- **STORED DATA**:
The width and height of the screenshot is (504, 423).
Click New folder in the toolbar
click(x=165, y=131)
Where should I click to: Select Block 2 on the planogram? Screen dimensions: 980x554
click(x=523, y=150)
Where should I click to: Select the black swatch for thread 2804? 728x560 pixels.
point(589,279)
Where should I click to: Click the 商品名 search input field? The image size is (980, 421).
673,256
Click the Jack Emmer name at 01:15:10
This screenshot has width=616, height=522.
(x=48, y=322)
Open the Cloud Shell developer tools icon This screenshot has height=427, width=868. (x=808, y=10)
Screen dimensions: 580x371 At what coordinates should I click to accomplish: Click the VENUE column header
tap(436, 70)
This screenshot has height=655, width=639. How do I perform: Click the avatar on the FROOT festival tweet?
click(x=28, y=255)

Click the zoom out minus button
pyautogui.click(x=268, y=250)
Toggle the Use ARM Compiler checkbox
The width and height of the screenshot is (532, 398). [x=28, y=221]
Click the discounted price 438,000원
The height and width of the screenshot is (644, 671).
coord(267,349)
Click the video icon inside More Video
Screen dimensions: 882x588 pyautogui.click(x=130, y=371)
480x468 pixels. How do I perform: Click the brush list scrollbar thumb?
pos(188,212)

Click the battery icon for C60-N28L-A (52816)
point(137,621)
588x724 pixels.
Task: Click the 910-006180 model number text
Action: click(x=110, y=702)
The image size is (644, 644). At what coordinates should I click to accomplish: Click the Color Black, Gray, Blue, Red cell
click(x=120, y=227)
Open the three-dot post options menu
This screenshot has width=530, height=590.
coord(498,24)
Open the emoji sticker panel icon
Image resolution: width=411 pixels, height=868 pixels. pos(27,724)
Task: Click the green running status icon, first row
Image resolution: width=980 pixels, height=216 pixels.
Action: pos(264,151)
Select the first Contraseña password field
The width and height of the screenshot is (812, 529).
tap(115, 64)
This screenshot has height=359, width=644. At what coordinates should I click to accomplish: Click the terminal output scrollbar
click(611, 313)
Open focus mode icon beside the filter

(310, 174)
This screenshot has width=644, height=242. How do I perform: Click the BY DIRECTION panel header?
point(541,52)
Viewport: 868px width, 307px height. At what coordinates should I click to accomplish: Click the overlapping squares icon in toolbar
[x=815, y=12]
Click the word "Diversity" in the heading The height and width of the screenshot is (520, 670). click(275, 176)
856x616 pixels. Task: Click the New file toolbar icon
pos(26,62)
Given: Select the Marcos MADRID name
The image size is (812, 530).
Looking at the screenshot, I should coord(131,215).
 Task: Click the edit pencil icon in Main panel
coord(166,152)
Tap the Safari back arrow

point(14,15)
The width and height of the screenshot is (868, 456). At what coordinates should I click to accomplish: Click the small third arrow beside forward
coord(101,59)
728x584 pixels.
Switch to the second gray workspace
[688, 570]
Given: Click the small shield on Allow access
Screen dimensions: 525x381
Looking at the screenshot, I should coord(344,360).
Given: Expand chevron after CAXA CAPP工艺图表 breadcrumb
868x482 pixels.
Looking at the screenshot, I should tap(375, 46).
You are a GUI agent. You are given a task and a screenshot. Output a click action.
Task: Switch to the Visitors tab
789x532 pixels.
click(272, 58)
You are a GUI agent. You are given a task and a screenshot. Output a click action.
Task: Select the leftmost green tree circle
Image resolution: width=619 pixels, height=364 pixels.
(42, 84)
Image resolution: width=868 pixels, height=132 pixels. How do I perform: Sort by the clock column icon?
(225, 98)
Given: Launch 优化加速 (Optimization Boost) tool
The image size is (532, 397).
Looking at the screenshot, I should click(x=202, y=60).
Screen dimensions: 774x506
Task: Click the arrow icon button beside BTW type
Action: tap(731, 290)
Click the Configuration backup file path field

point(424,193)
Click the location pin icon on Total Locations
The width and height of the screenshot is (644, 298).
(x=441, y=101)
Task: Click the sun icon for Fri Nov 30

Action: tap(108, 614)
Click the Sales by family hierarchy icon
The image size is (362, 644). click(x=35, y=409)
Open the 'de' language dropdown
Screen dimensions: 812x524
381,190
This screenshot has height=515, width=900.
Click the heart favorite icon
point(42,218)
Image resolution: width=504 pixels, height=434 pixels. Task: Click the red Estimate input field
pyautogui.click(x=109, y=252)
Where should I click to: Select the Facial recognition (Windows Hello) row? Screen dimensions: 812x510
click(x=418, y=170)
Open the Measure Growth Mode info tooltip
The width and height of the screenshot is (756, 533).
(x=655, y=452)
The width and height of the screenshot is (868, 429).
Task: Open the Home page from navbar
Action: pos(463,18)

- **ASSIGNMENT**: What is the number of lines in the data that include "name"? Answer with that number alone.

- **WRITTEN ANSWER**: 2